# Brad point drill bts



## coffeetime (Dec 28, 2006)

I was thinking of buying a set. When I was looking around online today I ran accross a review about them. I was surprised when the author said that he would not use them very often. His complaint was that due to the little tips on the outside of the cutting edge they overheated very quickly. Now I like the idea of a drill bit that won't wander but I was wondering if this overheat problem is really a problem?
What do you all think about the brad point drill bits?

Mike


----------



## drcollins804 (Jan 11, 2008)

They don't all have the little tips on the outside. I have a couple of sets and also use a set at work and none of them have these "cutters". I have seen the type that he is referring to and would not purchase a set that were made that way.


----------



## MrRodeoCC (Mar 15, 2008)

What to produce: From the forum thread about brad point drill bits, write out the part that starts with the words "I was thinking" and ends with "point drill bits?". The material after this point comes from a different source than the drill bit thread.

Given data:

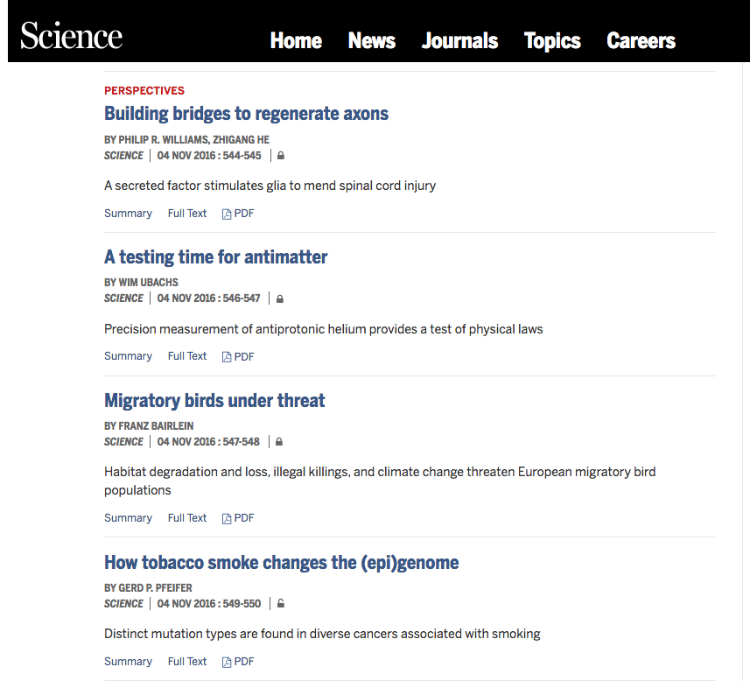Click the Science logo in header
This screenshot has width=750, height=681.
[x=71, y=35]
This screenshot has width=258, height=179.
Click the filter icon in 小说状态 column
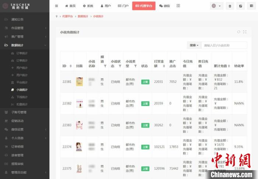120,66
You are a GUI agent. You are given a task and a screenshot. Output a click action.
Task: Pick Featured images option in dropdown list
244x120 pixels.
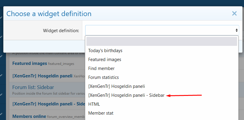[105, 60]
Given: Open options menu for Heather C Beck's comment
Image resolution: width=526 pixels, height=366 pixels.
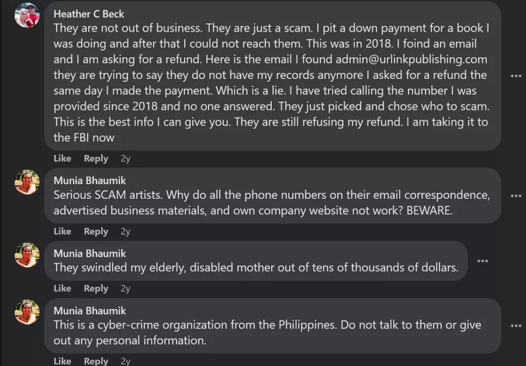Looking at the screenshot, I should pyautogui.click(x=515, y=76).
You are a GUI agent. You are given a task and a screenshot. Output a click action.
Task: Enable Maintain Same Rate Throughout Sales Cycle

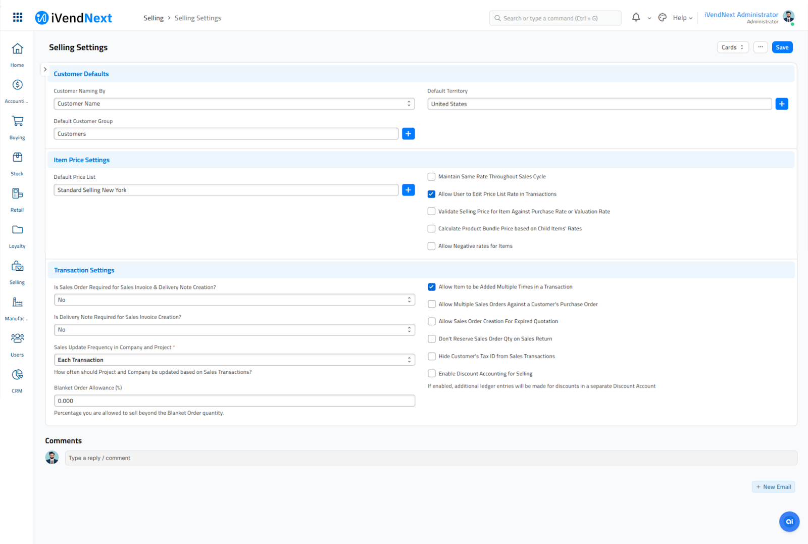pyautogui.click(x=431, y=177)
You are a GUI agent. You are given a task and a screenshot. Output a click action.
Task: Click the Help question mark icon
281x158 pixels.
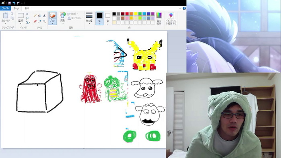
---
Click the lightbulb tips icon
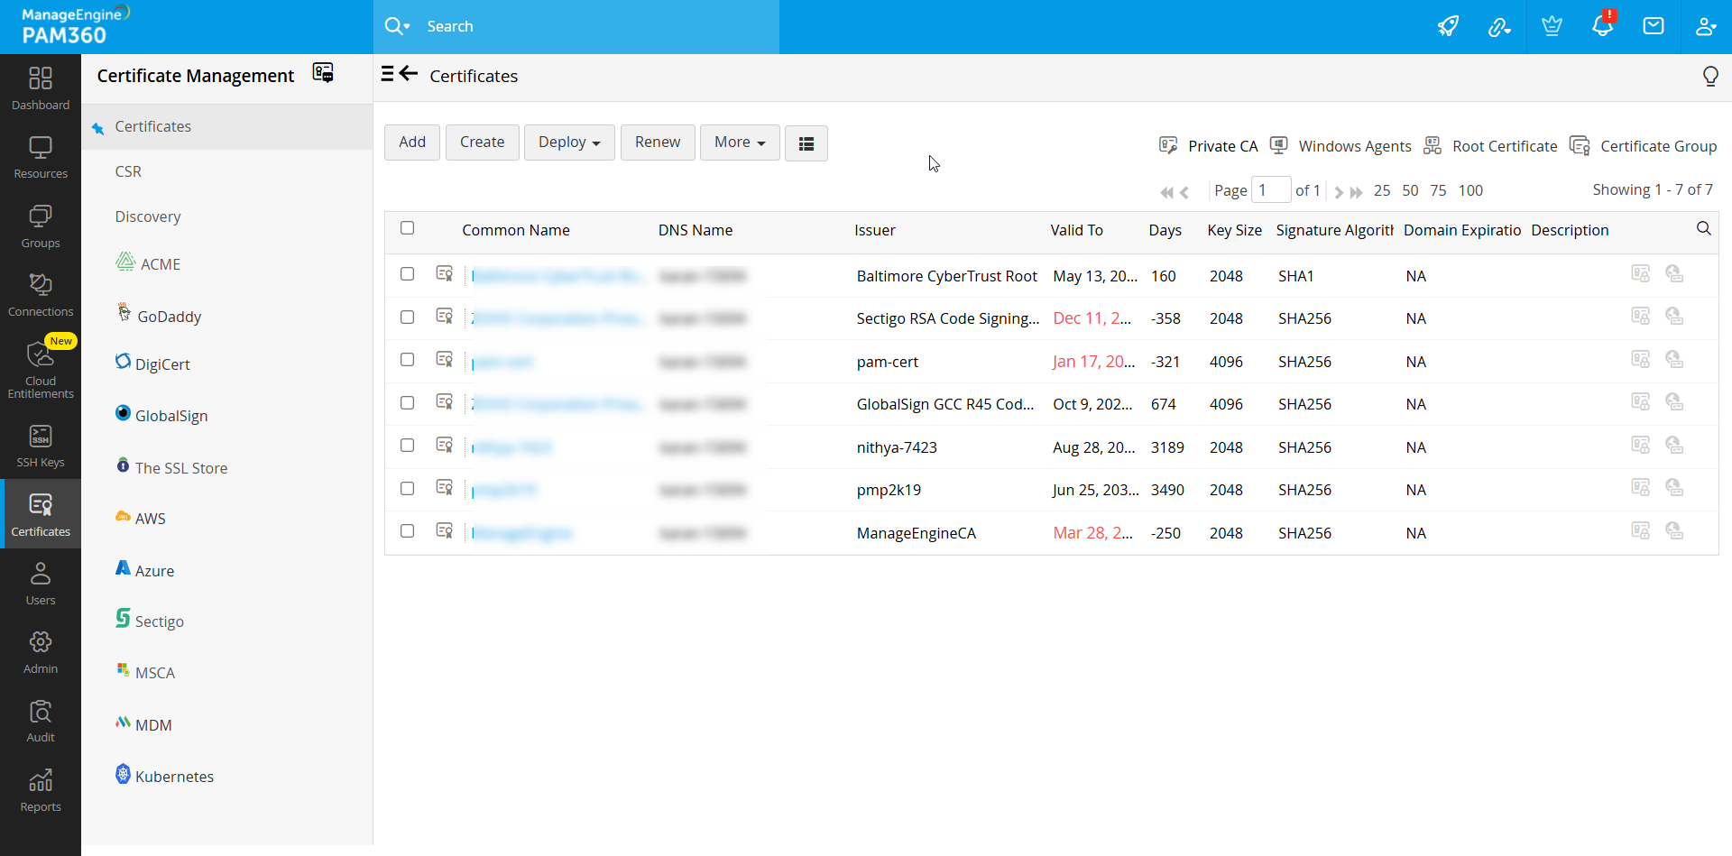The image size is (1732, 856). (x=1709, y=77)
--
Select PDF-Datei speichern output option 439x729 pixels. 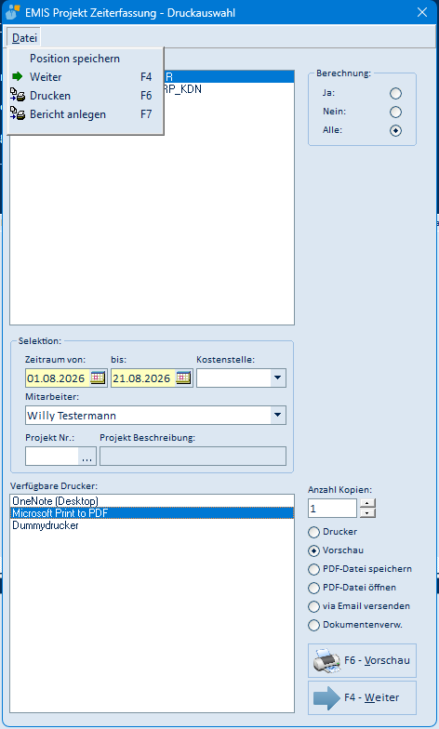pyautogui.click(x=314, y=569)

Full answer:
I was thinking of buying a set. When I was looking around online today I ran accross a review about them. I was surprised when the author said that he would not use them very often. His complaint was that due to the little tips on the outside of the cutting edge they overheated very quickly. Now I like the idea of a drill bit that won't wander but I was wondering if this overheat problem is really a problem?
What do you all think about the brad point drill bits?